----- Records for the task -----
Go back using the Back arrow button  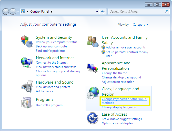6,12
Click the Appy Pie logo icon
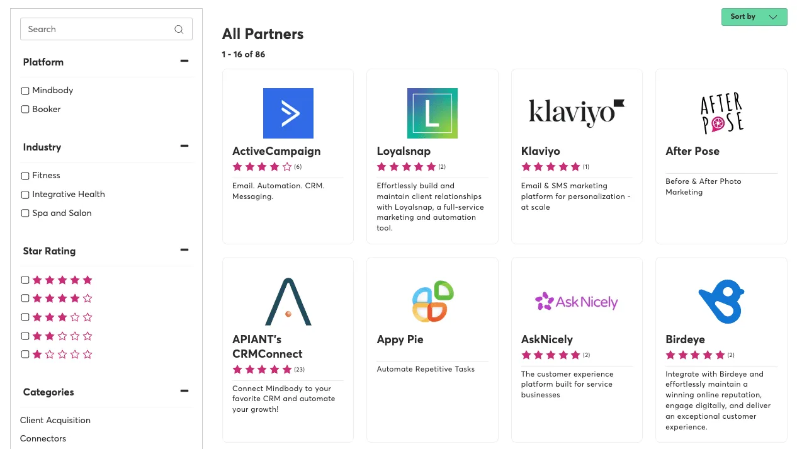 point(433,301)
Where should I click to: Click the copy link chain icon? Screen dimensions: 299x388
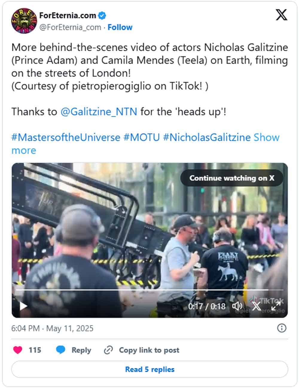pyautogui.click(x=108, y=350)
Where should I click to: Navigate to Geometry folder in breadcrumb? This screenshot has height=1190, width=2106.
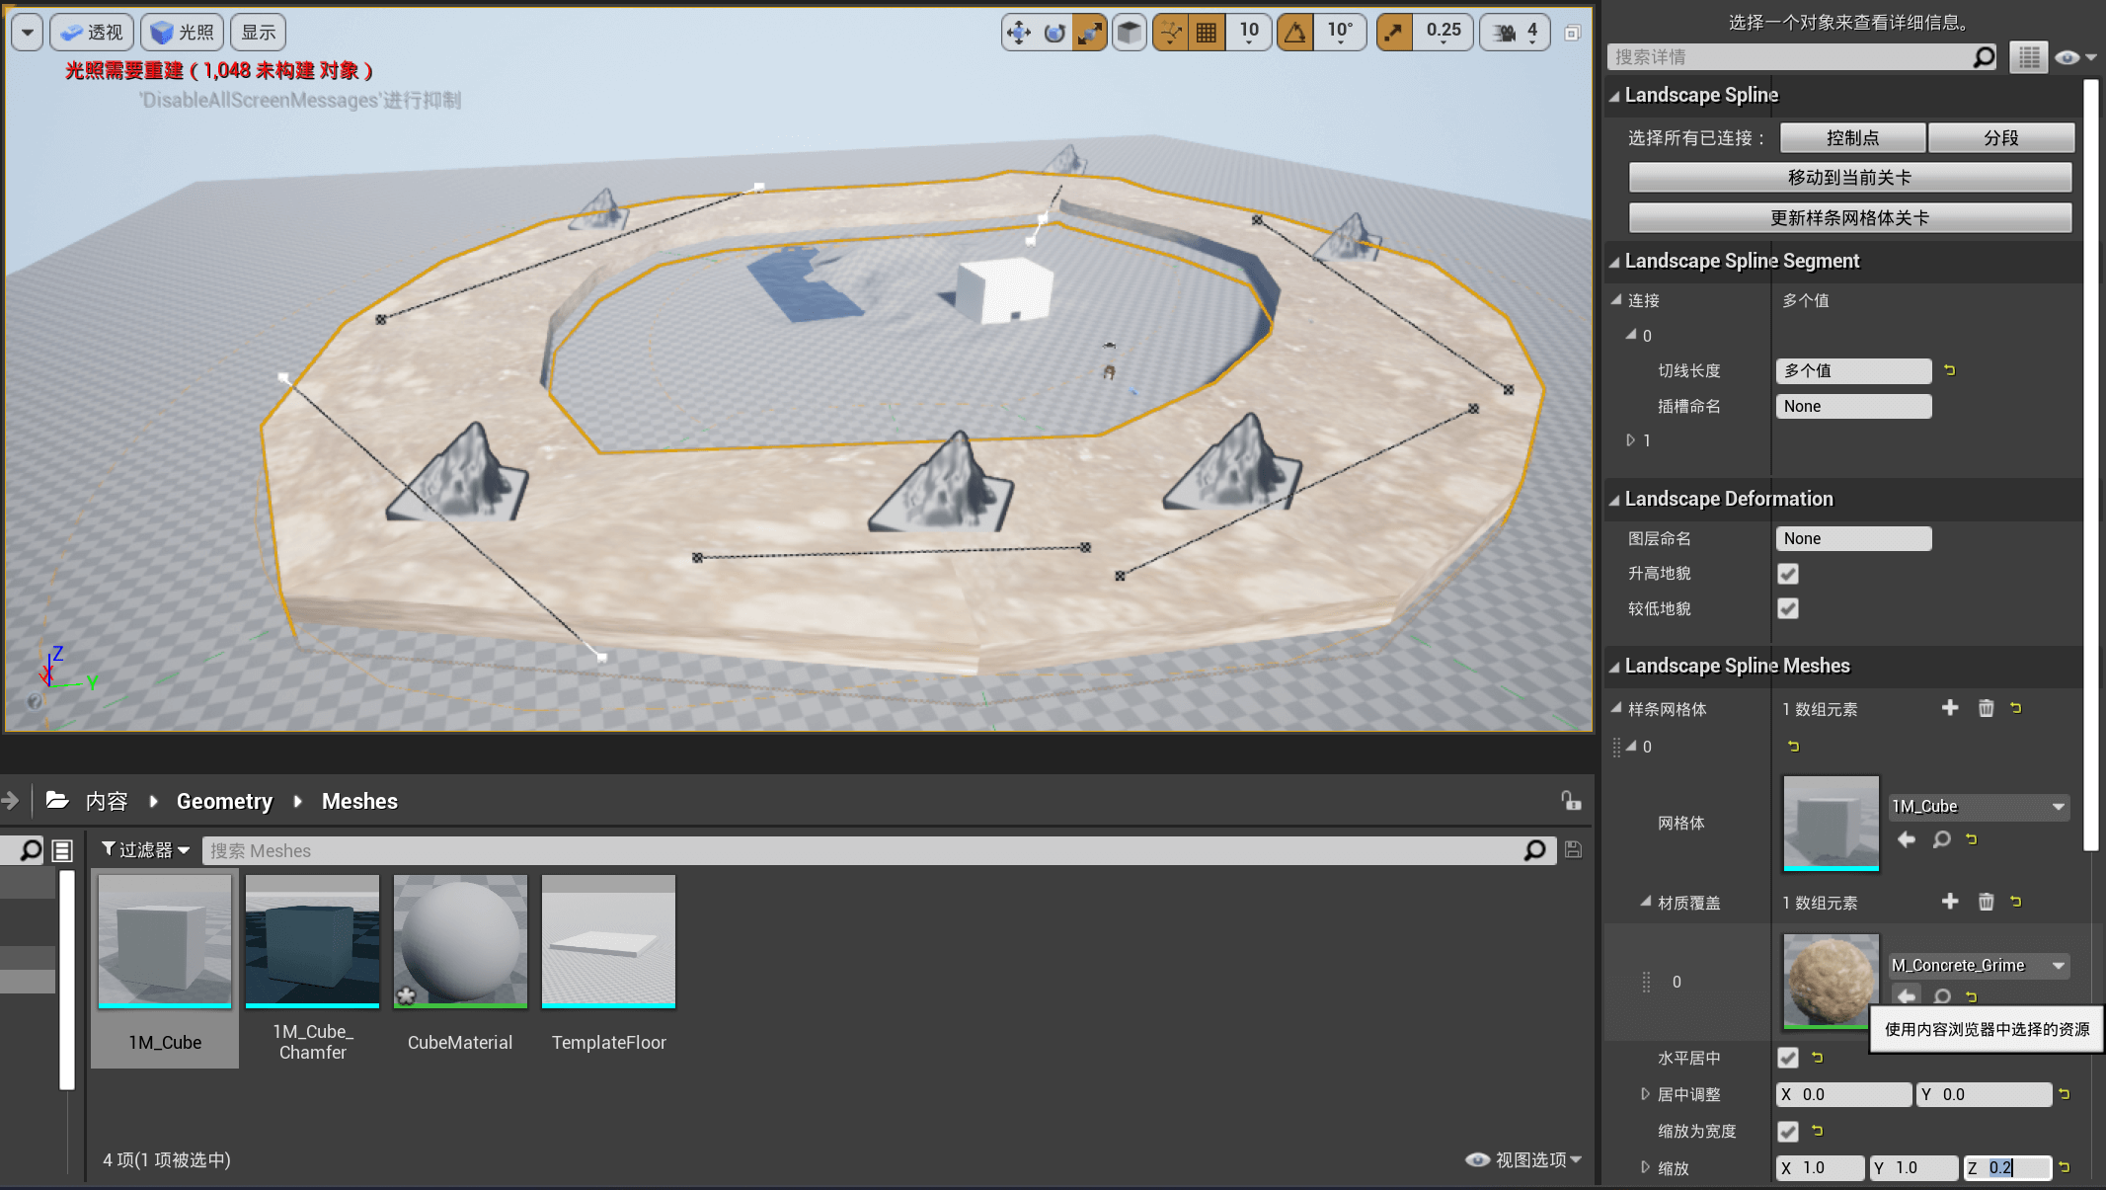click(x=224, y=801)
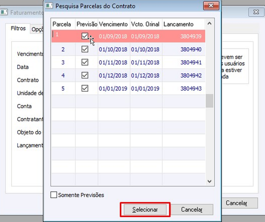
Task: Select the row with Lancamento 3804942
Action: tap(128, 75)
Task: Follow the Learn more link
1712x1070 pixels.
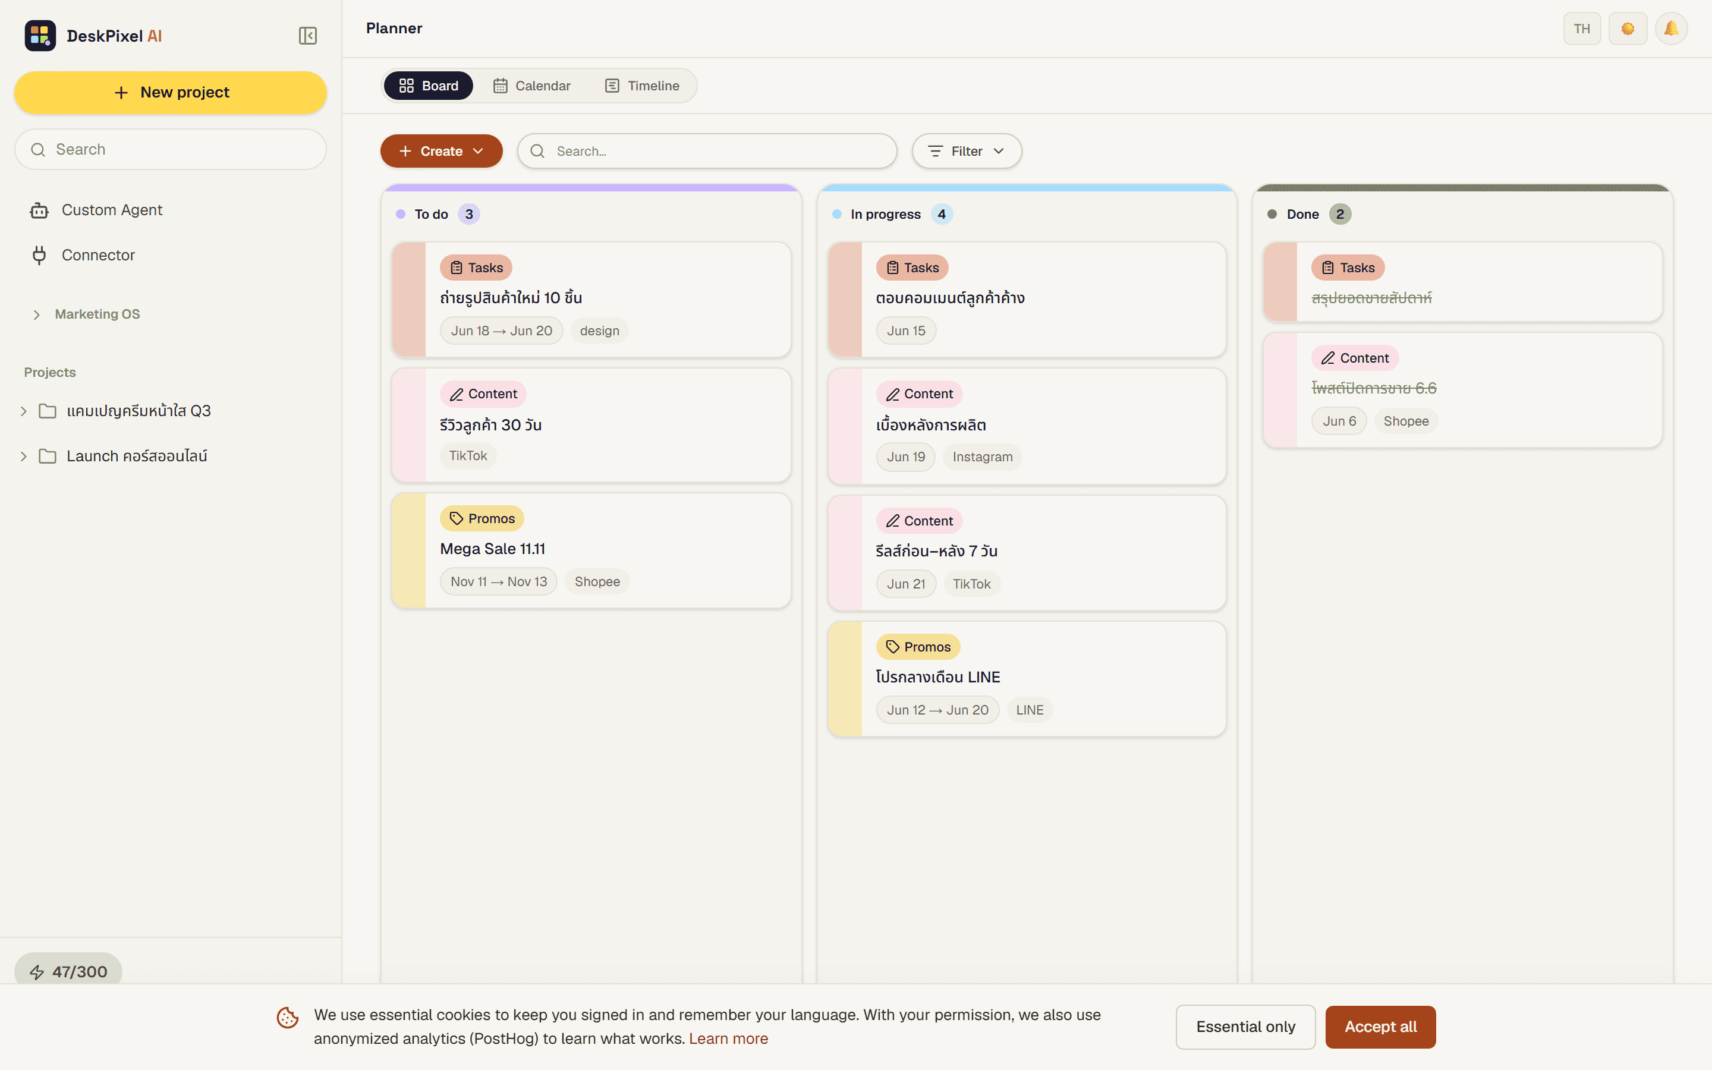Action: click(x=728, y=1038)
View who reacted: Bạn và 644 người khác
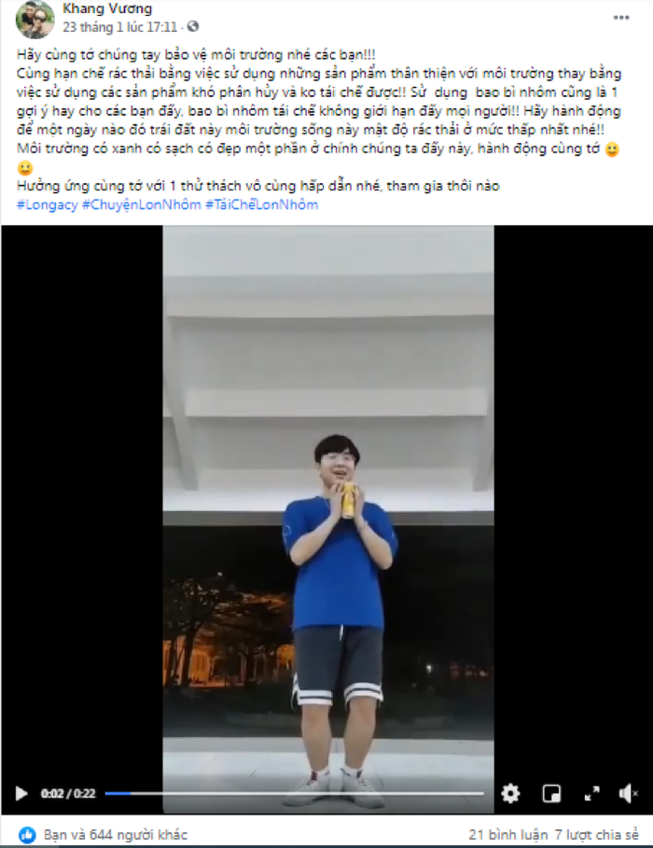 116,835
-----
# Description of the task:
The expected answer consists solely of the lines from the one with "Click the Appy Pie logo icon" through the last line of the listing above, restated exactly, minus any pictures.

# Task result:
Click the Appy Pie logo icon
 point(433,301)
Where should I click to: Click the copy link chain icon? Screen dimensions: 299x388
pyautogui.click(x=108, y=350)
Where should I click to: Navigate to Geometry folder in breadcrumb? This screenshot has height=1190, width=2106.
click(x=224, y=801)
Task: Select the row with Lancamento 3804942
Action: tap(128, 75)
Task: Follow the Learn more link
1712x1070 pixels.
Action: click(x=728, y=1038)
View who reacted: Bạn và 644 người khác
 116,835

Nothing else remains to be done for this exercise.